### CHALLENGE:
Copy the passage on Aiko Herzig-Yoshinaga between "Herzig-Yoshinaga’s research uncovered" and "American concentration camps.", inclusive, replacing "falsified" with "fabricated".

### DOCUMENT SECTION:
━━━━━━━━━━━━━━━━━━━━

Aiko Herzig-Yoshinaga, was seventeen years old when she was imprisoned at Manzanar and later, at Jerome and Rohwer, Arkansas.
After camp, she became a community and political activist, but is best-known for poring over tons of documents in the National Archives, discovering evidence that the United States Government perjured itself before the United States Supreme Court in the 1944 cases Korematsu v. United States, Hirabayashi v. United States, and Yasui v. United States which challenged the constitutionality of the imprisonment of Japanese Americans during World War II.
Herzig-Yoshinaga’s research uncovered evidence that the government had presented falsified evidence to the Court, destroyed evidence, and had withheld other vital information. This evidence provided the legal basis Japanese Americans needed to seek redress and reparations for their wartime imprisonment in American concentration camps.
Recently, she wrote a paper on the use of euphemistic language to describe these camps. Indeed, the US Government officially called them “relocation centers” during World War II. To this day, the debate rages on regarding what they should be called.
Now that the Manzanar National Historic Site has been established and is progressing in its work to educate the public about the experiences of those imprisoned there, efforts are also underway to protect, preserve and provide interpretive and educational resources for other Japanese American confinement sites such as the Minidoka National Historic Site, Tule Lake, Topaz, Amache, Heart Mountain, and more.

━━━━━━━━━━━━━━━━━━━━

### STORED ROWS:

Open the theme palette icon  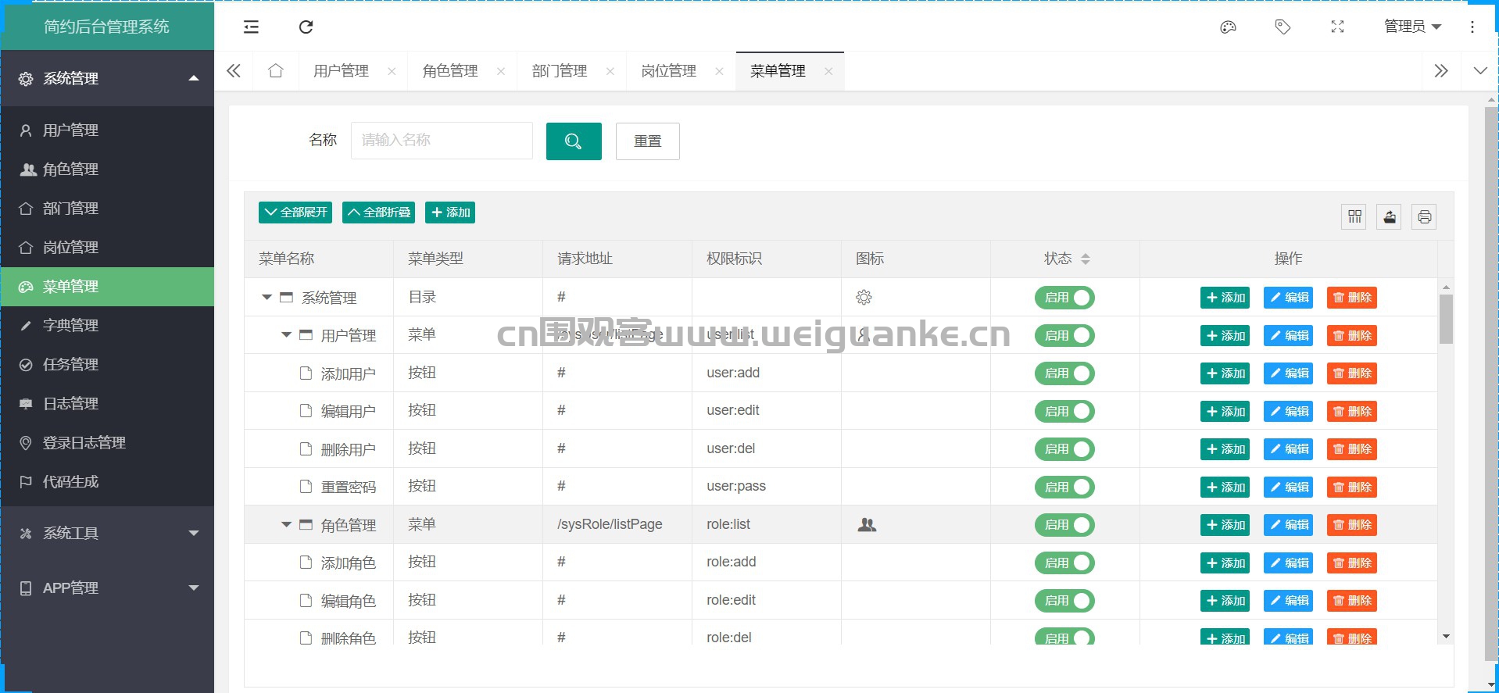[1228, 27]
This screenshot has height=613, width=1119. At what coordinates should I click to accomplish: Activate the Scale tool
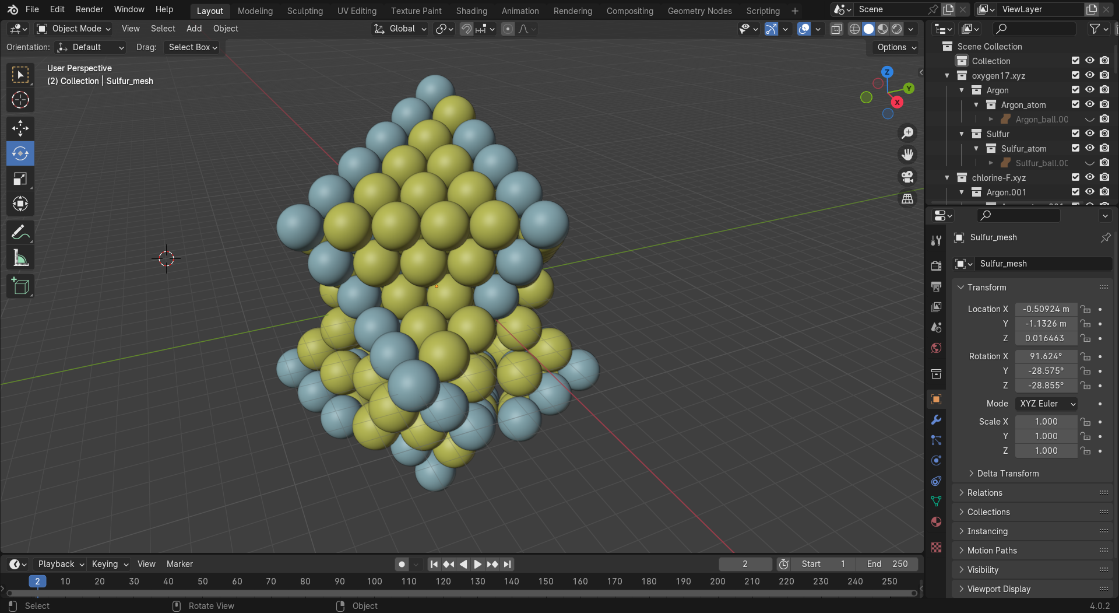point(20,179)
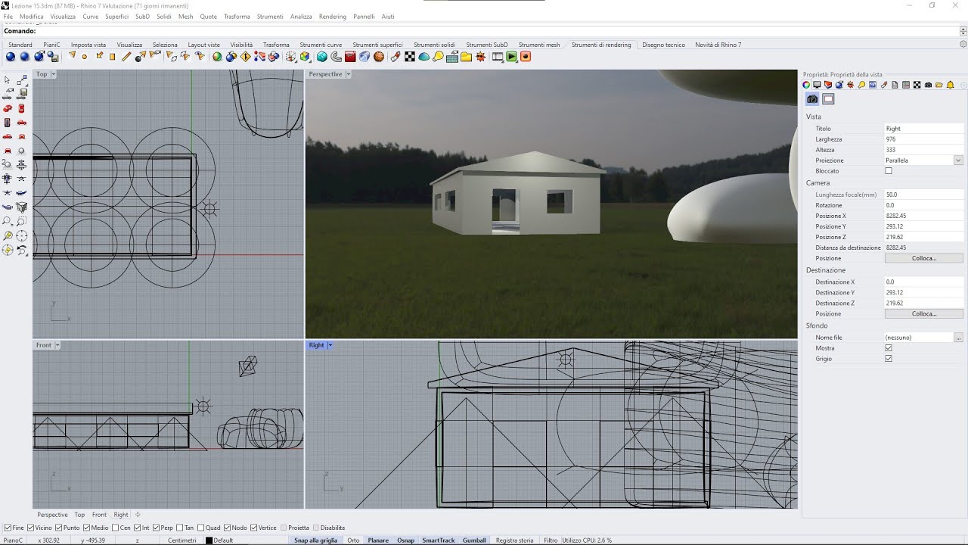
Task: Click the camera view properties icon
Action: 812,99
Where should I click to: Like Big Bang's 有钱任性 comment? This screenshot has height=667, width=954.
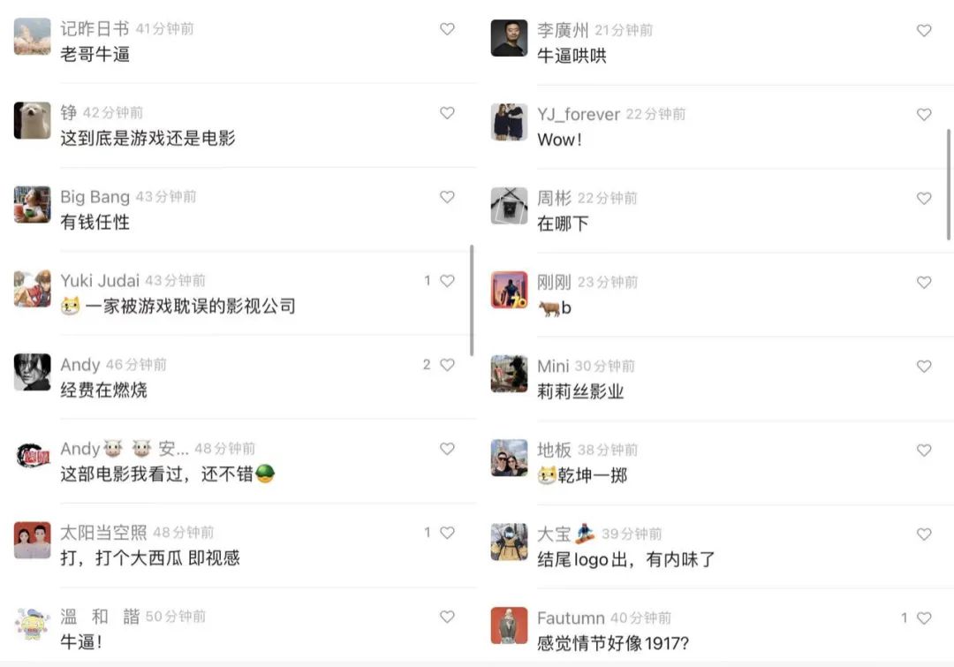[x=447, y=197]
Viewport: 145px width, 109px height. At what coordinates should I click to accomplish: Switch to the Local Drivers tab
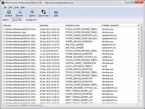tap(31, 20)
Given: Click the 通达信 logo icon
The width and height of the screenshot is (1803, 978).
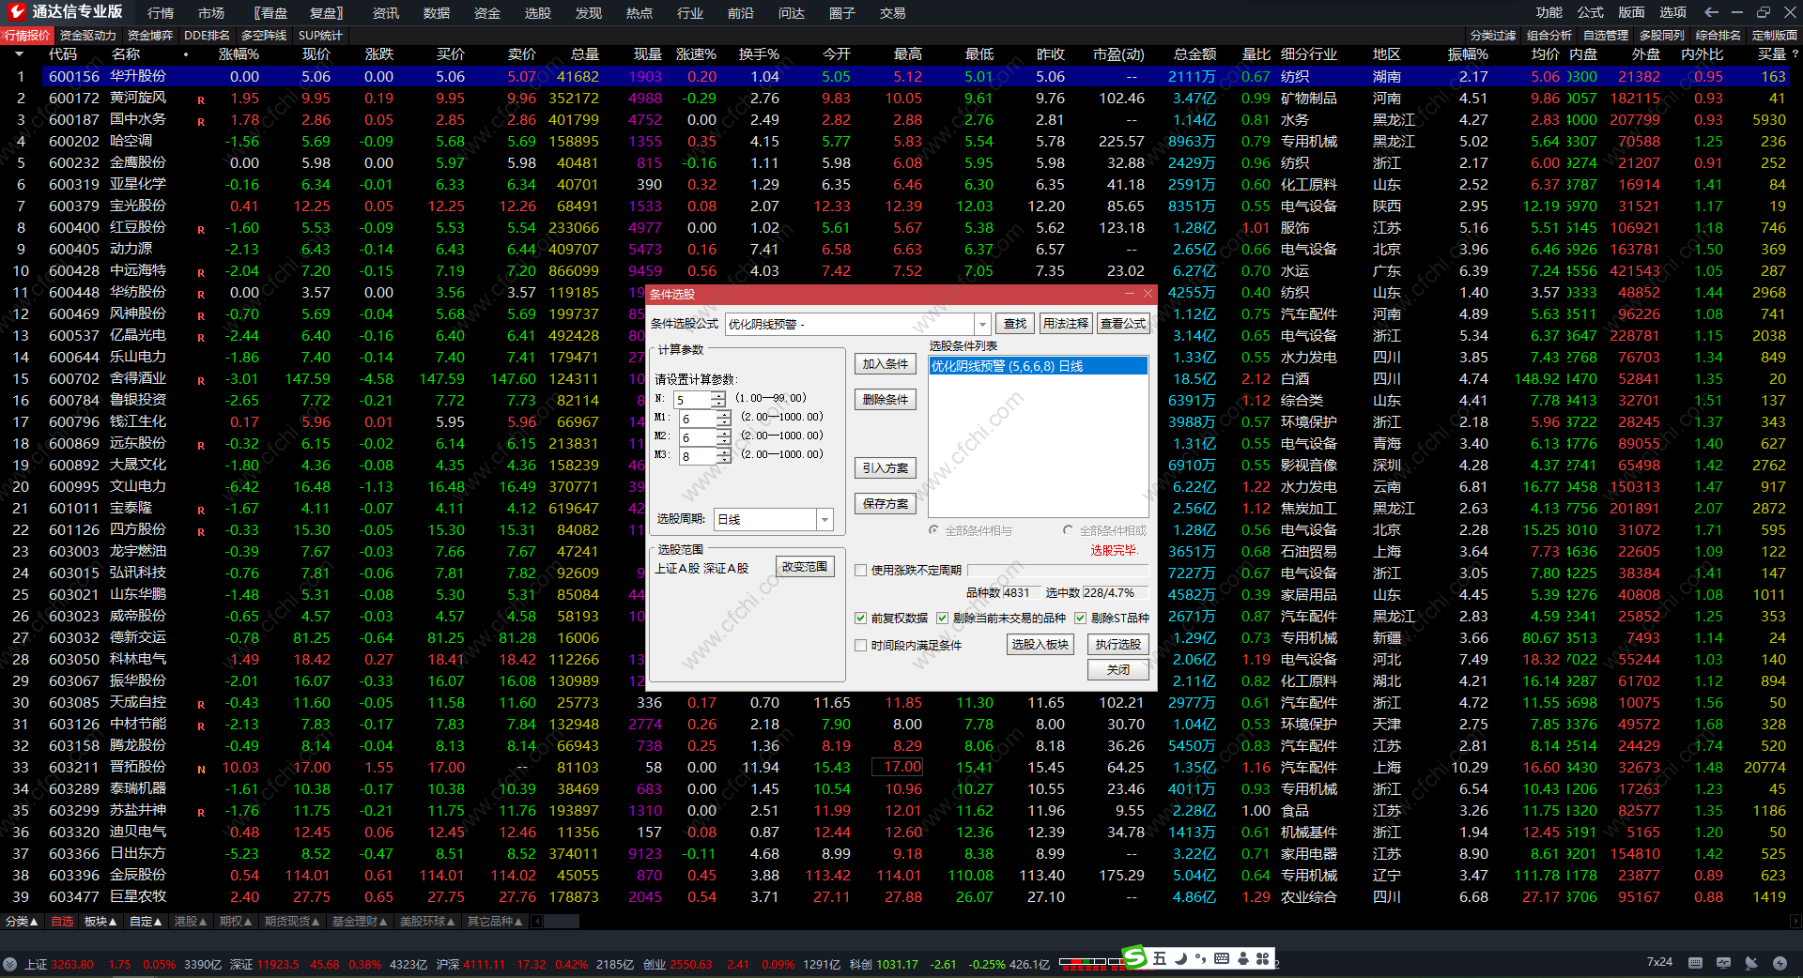Looking at the screenshot, I should (16, 12).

━━━━━━━━━━━━━━━━━━━━

### ANSWER FOR THE TASK:
Herzig-Yoshinaga’s research uncovered evidence that the government had presented fabricated evidence to the Court, destroyed evidence, and had withheld other vital information. This evidence provided the legal basis Japanese Americans needed to seek redress and reparations for their wartime imprisonment in American concentration camps.